The Lola Sound: Can You Trust the Mix?
Many reviewers have glowing praises about the sound of these headphones. But my interest here is strictly for mixing applications. My music styles range from rock to Americana and singer/songwriter. For this, I cannot say I was floored. The most obvious sound quality here is full bass (the frequency response is 15Hz-20kHz). But I do not mean punchy and defined. I found the low end to be flabby and boomy in the 50Hz-100Hz range. It added an unnatural thump to kick drums and snares, robbing them of presence. On my pair of ATH-M50x cans, mixes sounded up-front and clear, while on the Lola cans they lost presence and became boomy. Of course, all this could mean the other cans are lying, I'm a terrible at mixing, and Lola is the guardian angel I refuse to acknowledge.
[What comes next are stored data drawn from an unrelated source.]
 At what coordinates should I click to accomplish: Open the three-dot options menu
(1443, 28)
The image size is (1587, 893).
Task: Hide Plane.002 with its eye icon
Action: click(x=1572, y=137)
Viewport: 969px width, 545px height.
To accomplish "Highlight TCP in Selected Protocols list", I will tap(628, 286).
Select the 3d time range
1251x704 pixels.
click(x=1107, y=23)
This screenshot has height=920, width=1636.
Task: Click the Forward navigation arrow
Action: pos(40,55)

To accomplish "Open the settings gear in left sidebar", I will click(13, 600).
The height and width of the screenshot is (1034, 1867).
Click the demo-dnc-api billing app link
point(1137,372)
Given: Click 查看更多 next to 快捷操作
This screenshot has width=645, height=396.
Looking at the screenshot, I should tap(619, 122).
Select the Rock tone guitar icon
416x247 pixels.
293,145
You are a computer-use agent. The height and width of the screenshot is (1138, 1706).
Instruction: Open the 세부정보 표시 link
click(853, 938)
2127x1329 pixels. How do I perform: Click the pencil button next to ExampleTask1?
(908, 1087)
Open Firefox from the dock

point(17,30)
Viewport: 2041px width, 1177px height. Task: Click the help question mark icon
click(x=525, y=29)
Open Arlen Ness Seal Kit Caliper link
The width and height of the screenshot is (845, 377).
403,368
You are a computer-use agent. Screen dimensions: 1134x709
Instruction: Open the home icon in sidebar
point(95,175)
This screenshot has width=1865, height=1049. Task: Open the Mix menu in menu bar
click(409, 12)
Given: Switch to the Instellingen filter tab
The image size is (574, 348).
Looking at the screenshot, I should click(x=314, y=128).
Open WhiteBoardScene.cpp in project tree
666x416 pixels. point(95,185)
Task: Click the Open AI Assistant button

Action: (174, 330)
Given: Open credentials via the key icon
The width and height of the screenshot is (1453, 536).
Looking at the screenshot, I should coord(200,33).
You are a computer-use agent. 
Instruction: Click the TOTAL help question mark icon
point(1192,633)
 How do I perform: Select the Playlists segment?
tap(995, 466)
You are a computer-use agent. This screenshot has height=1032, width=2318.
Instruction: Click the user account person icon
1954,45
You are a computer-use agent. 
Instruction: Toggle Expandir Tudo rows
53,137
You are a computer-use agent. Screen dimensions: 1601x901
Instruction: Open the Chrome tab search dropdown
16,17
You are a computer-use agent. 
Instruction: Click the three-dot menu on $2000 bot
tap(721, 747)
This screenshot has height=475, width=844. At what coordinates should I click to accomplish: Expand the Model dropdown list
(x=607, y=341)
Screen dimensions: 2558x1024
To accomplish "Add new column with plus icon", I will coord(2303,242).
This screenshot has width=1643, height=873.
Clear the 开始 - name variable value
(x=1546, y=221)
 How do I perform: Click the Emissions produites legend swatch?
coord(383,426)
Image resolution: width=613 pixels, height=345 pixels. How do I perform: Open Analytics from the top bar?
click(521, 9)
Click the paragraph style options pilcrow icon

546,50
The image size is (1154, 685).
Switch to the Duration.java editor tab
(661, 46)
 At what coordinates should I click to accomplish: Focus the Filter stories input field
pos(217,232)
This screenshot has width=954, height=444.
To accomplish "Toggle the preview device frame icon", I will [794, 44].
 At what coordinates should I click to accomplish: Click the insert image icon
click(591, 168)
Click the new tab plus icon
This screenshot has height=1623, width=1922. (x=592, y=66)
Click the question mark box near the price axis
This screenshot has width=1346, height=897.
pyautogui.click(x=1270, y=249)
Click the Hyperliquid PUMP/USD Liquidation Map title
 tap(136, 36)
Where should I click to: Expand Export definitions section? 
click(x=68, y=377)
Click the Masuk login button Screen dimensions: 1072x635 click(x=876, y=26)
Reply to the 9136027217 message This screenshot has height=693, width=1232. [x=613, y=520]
So I compared other sources, taking the same material to my home stereo and car stereo (and, of course, my near-field monitors), in an attempt to see if the Lola headphones were showing me something closer to the truth. One plus was that Lola's wide frequency response is helpful in identifying excesses below roughly 40 Hz, which just happens to be the cutoff of my near-field monitors. But when I adjusted a mix using only the Lola headphones, their exaggerated low end caused me to overcorrect my mistake.
Also, there is a boxiness to the midrange--a honky characteristic--that I found hard to enjoy. When playing with the EQ, boosting a little at 10 kHz for definition seemed to counteract it a little. Other reviewers have said that the definition in the sound allowed them to hear things they had not heard before. This may refer more to the ample soundstage some reviewers claim, but to my ears, the lack of clarity in the high end is more important for mixing applications. I appreciate that the high end is not overhyped, but it made them a less than ideal candidate for mixing in this frequency range. For definition to help you hear things you've never noticed (like hiss or guitar amp noise so you can fix it in a mix), I think a pair of cans with a high end boost is a better fit. For example, the Sony MDR-V6 headphones, which have a boost around 10 kHz. The hyped-up high end may fatigue your ears, but it definitely will bring out hissing or buzzing you'd hate to miss while mixing on your flat-reference monitors.
In the end, I find the Lola headphones to be a better bargain than their Mo-Fi predecessor, having ditched the expense of the built-in amplifier. But for tracking in the studio, the extra weight is distracting and did not provide additional sound isolation, to my ears. Also, I found the pressure and memory foam density to be uncomfortable, particularly for long mixing sessions. Although, the accentuated low end will help you find excessive bass in your mixes, I would not trust a Lola pair as the sole headphone source paired with near-field monitors.